A síndrome do Atlético
Muita gente ficou impressionada com a reação da torcida atleticana diante do novo insucesso do time em seus domínios, atirando-se contra os automóveis dos jogadores e depredando-os. É tênue a fronteira entre o amor e o ódio de todos os passionais. O pior é que isso pode se dar no pós-eleições.
O imaginário do torcedor, irrigado pela irracionalidade e uma fé doentia, é muito parecido com o do eleitor. Aliás, está aí a diferença entre o emocional que domina o discurso de Lula e o esforço pela racionalidade, o viés de José Serra, que só se perde quando, impelido pelo desespero, vale-se do marketing do medo, um instrumento tipicamente fascista, para tentar uma reversão que a cada momento parece mais impossível.
No coquetel eleitoral, depois da intervenção de Regina Duarte, tivemos a da revista ''Veja'' que, em sua última edição, pergunta (com o intento claro da negação) se Lula seria capaz de controlar os 30% das tendências radicais. E isso é tão visível que nos outdoors há uma espirituosa e mal intencionada referência ao que chamam de ''radicais livres''.
DIONÍSIO & APOLO Não seria apropriado ligar essa pulsão vital, triunfalista, de Lula ao dionisíaco e a contenção (a despeito das últimas agressões) de Serra, essa aproximação ao cartesiano, a uma busca do apolíneo? Apesar da analogia um tanto quanto ao gosto acadêmico, ela é apropriada. Cansado de ser lógico e racional e não ver respostas nas pesquisas, Serra usa contra Lula boa parte do arsenal que se empregava contra ele pelo regime militar quase sempre lastreado em preconceitos erigidos em sistema.
Essa ausência de racionalidade, tomada no campo psicossocial por uma difusa forma de esperança que a todos atenderia, está presente na campanha de Lula. Claro que há ''luas pretas'' e doutrinadores capazes de vertê-las em código de lógica. E ela pode transformar a massa, não atendida nas expectativas que foram criadas, em algo mais difícil de controlar do que as tendências mais à esquerda do espectro petista (para não falar das outras legendas que se ligaram no processo). O PT mudou muito em direção à racionalidade, mas há algo no imaginário popular em torno do símbolo operário que ainda persiste de forma residual e que tanto o prejudicou no confronto com Collor.
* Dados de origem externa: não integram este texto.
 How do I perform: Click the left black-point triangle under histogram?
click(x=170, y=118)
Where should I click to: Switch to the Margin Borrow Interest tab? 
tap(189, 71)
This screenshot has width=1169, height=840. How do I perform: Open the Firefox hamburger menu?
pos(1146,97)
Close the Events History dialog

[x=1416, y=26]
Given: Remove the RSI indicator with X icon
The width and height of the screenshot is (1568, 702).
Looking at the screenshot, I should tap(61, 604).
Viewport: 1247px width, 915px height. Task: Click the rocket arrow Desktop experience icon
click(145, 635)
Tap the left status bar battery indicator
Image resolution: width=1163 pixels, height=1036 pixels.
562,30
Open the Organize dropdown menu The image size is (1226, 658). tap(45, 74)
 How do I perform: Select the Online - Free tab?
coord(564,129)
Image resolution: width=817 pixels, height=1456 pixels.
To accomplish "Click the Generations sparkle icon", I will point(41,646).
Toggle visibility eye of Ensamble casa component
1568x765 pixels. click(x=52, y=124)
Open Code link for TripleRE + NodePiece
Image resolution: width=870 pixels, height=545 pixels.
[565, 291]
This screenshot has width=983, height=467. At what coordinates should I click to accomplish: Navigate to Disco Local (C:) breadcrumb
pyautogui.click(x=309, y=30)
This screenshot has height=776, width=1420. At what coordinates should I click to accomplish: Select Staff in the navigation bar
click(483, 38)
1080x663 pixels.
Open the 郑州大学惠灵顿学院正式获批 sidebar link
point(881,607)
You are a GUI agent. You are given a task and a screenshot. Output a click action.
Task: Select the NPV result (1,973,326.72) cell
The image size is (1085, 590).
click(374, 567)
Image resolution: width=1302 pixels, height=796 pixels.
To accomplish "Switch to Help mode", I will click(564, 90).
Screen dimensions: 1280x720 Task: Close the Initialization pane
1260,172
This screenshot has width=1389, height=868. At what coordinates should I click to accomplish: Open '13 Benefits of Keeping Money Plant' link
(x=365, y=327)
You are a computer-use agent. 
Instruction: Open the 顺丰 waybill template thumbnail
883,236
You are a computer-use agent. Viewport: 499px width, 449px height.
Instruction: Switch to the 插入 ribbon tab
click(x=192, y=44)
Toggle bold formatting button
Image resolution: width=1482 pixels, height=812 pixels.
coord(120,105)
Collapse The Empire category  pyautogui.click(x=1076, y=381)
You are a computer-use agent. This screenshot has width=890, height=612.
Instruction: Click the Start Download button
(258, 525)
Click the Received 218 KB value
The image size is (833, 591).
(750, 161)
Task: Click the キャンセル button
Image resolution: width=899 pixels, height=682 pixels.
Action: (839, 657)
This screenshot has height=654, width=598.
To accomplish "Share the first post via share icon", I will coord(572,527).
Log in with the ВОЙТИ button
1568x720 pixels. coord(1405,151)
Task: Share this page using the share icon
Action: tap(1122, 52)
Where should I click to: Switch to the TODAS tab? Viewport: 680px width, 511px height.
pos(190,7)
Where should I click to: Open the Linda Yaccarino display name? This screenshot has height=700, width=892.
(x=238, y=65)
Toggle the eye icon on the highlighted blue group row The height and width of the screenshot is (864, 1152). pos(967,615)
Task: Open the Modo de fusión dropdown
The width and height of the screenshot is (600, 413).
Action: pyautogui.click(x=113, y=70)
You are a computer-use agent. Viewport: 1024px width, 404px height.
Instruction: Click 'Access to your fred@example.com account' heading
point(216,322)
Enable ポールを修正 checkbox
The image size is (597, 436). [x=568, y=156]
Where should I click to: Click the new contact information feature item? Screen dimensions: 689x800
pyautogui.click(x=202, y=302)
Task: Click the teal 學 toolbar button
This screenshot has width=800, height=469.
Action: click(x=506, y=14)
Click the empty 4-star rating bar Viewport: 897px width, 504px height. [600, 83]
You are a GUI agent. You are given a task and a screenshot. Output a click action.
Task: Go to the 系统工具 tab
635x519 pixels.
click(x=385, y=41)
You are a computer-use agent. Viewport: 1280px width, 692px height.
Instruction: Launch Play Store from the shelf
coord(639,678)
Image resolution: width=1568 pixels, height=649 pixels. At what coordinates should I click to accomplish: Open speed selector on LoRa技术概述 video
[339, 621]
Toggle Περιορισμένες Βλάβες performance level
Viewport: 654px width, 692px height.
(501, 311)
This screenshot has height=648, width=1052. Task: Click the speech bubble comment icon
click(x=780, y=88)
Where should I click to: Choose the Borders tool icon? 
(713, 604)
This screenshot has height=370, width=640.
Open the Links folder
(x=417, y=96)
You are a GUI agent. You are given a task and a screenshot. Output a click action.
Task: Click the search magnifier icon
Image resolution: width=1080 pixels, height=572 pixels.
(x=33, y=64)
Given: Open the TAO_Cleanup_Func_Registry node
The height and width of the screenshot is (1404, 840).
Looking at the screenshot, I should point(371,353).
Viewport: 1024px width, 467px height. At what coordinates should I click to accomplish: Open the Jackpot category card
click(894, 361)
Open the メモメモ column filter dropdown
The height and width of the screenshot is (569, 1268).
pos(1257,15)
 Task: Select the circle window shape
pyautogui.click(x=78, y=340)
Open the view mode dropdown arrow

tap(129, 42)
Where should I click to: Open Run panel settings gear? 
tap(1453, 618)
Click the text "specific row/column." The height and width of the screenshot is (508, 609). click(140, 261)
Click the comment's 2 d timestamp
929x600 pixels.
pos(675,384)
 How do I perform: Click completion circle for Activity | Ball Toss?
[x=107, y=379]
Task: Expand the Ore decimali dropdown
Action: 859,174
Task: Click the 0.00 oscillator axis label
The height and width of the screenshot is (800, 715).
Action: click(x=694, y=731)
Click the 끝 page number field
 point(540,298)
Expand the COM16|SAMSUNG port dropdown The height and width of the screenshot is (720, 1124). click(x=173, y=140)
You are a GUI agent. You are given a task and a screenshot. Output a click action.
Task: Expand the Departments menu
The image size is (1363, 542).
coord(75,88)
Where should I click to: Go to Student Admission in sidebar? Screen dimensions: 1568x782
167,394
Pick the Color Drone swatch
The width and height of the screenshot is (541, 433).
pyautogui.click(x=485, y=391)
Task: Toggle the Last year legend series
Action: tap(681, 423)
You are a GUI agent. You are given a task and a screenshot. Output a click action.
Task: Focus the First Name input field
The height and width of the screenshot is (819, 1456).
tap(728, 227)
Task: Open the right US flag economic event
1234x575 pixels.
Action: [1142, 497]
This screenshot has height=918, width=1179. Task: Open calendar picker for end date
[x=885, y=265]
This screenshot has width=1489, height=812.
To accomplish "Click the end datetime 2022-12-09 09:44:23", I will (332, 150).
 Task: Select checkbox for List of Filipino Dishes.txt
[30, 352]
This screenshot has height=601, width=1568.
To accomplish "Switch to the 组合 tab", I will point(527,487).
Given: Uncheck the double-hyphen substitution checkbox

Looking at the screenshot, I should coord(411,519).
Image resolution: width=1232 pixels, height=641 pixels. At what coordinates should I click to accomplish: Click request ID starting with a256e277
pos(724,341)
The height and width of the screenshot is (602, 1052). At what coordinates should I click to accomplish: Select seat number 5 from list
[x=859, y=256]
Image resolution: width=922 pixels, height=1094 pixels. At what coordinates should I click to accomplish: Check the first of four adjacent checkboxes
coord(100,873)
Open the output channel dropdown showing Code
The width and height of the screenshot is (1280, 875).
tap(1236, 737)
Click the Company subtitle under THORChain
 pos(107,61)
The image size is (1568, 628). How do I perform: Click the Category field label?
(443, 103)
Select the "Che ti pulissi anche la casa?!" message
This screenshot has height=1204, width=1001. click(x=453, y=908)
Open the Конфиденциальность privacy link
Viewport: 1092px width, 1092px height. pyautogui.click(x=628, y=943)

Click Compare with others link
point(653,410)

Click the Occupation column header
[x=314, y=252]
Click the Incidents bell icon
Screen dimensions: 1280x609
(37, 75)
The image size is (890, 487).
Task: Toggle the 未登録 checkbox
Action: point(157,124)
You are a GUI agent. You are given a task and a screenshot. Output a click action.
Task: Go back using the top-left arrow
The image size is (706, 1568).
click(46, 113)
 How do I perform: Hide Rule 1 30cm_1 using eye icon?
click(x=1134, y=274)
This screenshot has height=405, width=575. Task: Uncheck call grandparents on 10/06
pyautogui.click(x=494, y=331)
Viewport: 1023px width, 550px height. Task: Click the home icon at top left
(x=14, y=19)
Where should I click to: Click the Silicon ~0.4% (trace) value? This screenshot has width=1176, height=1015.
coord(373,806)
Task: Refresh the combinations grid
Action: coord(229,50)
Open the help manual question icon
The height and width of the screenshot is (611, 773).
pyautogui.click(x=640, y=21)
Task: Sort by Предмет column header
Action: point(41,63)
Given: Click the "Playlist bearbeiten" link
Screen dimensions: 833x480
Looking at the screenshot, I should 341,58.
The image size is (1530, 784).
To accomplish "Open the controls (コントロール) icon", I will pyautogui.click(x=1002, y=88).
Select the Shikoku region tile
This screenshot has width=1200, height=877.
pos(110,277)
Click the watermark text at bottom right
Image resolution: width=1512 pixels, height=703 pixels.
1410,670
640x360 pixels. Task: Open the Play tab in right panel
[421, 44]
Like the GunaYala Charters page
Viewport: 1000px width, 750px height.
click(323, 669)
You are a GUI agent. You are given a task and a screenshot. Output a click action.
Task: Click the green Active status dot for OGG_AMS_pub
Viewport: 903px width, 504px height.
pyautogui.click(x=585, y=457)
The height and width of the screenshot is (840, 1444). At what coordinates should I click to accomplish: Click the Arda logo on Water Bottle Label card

POSSÍVEL E DESEJÁVEL Mesmo voltado mais para as classes médias, e cada vez menos basista e obreiro, o partido ganhou a feição social-democrata que nenhum outro no Brasil até agora obteve, capaz de fazer aqui o que já se deu há mais de um século na Europa e Estados Unidos com o Welfare State, o Estado do Bem-Estar. Só que isso, ainda que configurado como o possível, pode não ser o desejável dos mais excitados. Tal qual se deu com a torcida atleticana que em seu imaginário tenta redescobrir no seu clube o campeão do ano passado.
BIZARRICE Quando o torcedor atleticano quebra o carro importado do jogador do seu time ele o atinge no seu ''status'' para o qual pensa ter contribuído.
AXIOMA Religioso, quando não atendido em suas demandas, costuma jogar imagens de santos pela janelas ou submetê-las a constrangimentos. O homem não é como Rousseau imaginou e nem o selvagem é bom.
GLOSA Até para a esperança há cronograma. Quem esperou tanto pelo advento de Lula deve fazê-lo muito mais com a sua impaciência pessoal. Aí há a cultura do prazo (a prestações) que permite a todos ter coisas que o crediário garante.
EPIGRAMA ''Quem sabe faz a hora não espera acontecer'' foi muito mais a receita da direita militar do que da esquerda cheia de fé e indignada.
FOLCLORE O que amedronta mais: a continuidade ou a hipótese de mudança? Isso aí dá coluna do meio, um belíssimo empate.